Прошло много лет, но день первого октября 1946 года я помню так, как будто это было вчера. В этот день темный зал Дворца юстиции в Нюрнберге, где десять месяцев шел судебный процесс, был особенно мрачен. Его освещал только синеватый свет неоновых ламп. Скамья подсудимых пуста. В этот день главных виновников войны вызывали по одному и председатель Международного военного трибунала лорд Лоуренс зачитывал им приговор.
Преступники по-разному реагировали на сообщение о приговоре. Они надеялись, что это еще не конец. Еще можно просить о помиловании Контрольный совет по Германии.
9 и 10 октября Контрольный совет рассмотрел просьбы о помиловании и отклонил их.
Был назначен день и час казни, и мне предстояло стать ее свидетелем.
Я не надеялся на телефон, по которому мы все держали связь с редакцией. Он часто выходил из строя. А мне нужно было передавать оперативный материал. Я стал хлопотать и добился, чтобы в мое распоряжение дали опытных связистов со всем необходимым для обеспечения устойчивой связи с Москвой.
Вскоре один из связистов, прибывших из Лейпцига, нашел меня в здании Дворца юстиции , провел в одну из комнат, показал телефон, вручил запасной ключ от комнаты и таинственно прошептал:
— Прямой провод Нюрнберг—Москва. Этот телефон будет работать, как волшебный, без поломок.
Я посмотрел на плутоватую физиономию связиста и обнял его. Благодаря его, я и не представлял, как скоро мне пригодится «волшебный» телефон.
Забегая вперед, скажу, что уже после казни нас, восьмерых корреспондентов, вновь повели в здание Дворца юстиции. Проходя по коридору, я с удивлением заметил, что раздвижные металлические двери, ведущие из главного коридора в боковые, обычно открытые, на этот раз тщательно закрыты. И за решеткой толпятся наши зарубежные коллеги. Один из них буквально впился глазами в нашу группу.
— Хелло! Хелло! — кричал он, явно пытаясь привлечь внимание корреспондента агентства Рейтер.
Тот, проходя мимо и мельком взглянув на кричащего, вдруг вытащил из кармана платок, взмахнул им и опять положил в карман. Это был явно условный сигнал, так как кричавший немедленно стал выбираться из толпы и стремительно побежал куда-то. Все эти манипуляции остались не замеченными другими. Я же понял их скрытый смысл только спустя несколько часов.
Нас проводили в комнату и попросили не покидать ее до особого распоряжения. Видимо, нас решили изолировать. Почему? Мы недоумевали. Не теряя времени, достаю блокнот и набрасываю репортаж о казни. Кто-то нервно ходит, кто-то пытается закурить, но большинство тоже уселось писать.
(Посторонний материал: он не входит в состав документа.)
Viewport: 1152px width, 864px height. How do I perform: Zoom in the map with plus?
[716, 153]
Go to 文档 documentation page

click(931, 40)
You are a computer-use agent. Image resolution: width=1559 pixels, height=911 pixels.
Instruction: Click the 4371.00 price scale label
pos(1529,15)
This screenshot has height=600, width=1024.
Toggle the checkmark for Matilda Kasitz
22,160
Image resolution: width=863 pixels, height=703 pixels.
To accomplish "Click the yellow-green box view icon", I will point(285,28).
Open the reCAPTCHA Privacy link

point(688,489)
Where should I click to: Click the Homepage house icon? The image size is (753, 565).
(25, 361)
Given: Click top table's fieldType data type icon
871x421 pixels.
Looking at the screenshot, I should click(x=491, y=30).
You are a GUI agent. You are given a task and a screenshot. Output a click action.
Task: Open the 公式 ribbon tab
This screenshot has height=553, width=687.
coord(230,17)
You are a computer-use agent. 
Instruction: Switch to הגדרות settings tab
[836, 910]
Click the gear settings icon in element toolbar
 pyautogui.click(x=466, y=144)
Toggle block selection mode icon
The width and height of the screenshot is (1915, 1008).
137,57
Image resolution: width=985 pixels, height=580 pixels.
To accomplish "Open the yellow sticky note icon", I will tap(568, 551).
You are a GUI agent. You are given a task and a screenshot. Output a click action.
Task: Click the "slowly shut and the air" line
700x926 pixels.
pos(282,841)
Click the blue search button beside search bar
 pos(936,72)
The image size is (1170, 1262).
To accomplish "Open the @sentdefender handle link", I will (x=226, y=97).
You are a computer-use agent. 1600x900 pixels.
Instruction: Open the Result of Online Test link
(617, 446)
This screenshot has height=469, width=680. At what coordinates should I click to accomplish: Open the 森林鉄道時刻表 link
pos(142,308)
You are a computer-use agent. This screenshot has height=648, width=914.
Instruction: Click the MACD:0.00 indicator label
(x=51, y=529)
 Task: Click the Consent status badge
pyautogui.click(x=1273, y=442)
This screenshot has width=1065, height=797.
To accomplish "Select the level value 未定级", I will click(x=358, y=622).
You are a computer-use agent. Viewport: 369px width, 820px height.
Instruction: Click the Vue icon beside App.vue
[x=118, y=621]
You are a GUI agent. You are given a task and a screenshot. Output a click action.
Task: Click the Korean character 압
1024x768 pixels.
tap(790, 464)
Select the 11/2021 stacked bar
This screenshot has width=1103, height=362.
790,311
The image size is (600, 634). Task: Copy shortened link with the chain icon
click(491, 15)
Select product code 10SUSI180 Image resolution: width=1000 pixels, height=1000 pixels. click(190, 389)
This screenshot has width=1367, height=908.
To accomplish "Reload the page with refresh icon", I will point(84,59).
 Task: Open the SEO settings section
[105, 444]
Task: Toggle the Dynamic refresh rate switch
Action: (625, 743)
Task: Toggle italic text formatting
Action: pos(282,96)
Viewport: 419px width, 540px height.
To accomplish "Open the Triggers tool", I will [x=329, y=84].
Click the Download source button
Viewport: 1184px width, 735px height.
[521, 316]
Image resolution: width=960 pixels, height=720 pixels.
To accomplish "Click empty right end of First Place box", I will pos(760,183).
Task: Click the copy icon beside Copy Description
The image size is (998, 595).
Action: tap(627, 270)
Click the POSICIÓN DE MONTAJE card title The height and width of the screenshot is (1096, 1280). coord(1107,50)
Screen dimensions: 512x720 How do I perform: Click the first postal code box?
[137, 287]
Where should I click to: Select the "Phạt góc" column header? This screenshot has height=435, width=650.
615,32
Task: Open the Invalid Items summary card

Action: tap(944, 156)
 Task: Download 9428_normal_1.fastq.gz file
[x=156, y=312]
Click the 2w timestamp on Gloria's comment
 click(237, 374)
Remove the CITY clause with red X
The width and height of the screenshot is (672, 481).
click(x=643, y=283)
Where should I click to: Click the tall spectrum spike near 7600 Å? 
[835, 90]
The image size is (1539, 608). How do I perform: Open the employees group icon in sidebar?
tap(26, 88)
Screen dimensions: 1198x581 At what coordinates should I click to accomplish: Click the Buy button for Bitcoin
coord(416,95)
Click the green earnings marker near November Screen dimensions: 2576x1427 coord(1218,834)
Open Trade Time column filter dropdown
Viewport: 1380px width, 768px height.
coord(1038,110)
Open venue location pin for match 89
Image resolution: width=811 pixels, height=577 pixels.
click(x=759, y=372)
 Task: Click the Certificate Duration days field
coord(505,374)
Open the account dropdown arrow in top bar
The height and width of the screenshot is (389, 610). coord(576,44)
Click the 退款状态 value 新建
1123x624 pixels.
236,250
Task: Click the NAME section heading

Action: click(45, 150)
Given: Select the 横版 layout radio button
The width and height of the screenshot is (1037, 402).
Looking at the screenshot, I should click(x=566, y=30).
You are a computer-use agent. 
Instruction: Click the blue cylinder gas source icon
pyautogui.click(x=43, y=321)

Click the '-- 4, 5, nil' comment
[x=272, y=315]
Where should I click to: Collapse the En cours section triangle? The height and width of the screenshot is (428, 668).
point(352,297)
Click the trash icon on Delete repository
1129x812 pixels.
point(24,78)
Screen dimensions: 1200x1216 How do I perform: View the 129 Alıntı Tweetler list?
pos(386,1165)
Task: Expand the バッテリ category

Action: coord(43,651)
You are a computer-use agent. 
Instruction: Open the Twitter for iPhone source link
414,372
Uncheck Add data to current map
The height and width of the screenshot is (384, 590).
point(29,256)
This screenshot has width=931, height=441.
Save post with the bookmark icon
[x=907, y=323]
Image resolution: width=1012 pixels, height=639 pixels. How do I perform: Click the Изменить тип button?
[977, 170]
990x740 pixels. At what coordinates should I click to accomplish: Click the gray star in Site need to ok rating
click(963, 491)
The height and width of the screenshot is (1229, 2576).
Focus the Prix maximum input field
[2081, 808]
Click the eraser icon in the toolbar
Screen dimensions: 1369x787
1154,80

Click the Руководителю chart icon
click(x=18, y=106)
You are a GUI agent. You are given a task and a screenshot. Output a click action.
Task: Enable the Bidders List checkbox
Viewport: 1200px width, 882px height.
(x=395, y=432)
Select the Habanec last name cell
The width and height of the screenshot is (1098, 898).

Закончив работу, я посмотрел на часы и понял: если немедленно не передам репортаж, он не попадет в номер. Как выбраться? Я подошел к сержанту американской охраны и попросил его отпустить меня проветриться. Он вызвался меня проводить. За дверью я вытащил из кармана бутылку водки и протянул ее американцу. Он улыбнулся. И, махнув рукой, разрешил мне уйти. Я помчался в одну из комнат советской делегации и вызвал Москву. Трубку снял редактор «Правды» Поспелов.
— Где же ваша оперативность? — сразу набросился он на меня. — Агентство Рейтер уже передало сообщение о казни. Их информация в наборе. Вы опоздали…
— Не может быть. Все корреспонденты еще сидят в комнате, из которой никого не выпускают. Вырвался только я… Прочтите мне информацию.
— …Первым на эшафот поднимается Герман Геринг… — читает Поспелов.
— Это вранье! — кричу я взволнованно. — Геринг отравился! И в этот момент связь прерывается. Аппарат молчит. И тогда я вспоминаю о своем «тайном» проводе. Мчусь к нему, вызываю Москву, редакцию, и кричу в трубку:
— Срочно стенографистку! Буду диктовать!
На другой день «Правда» дала репортаж не Рейтера, а мой!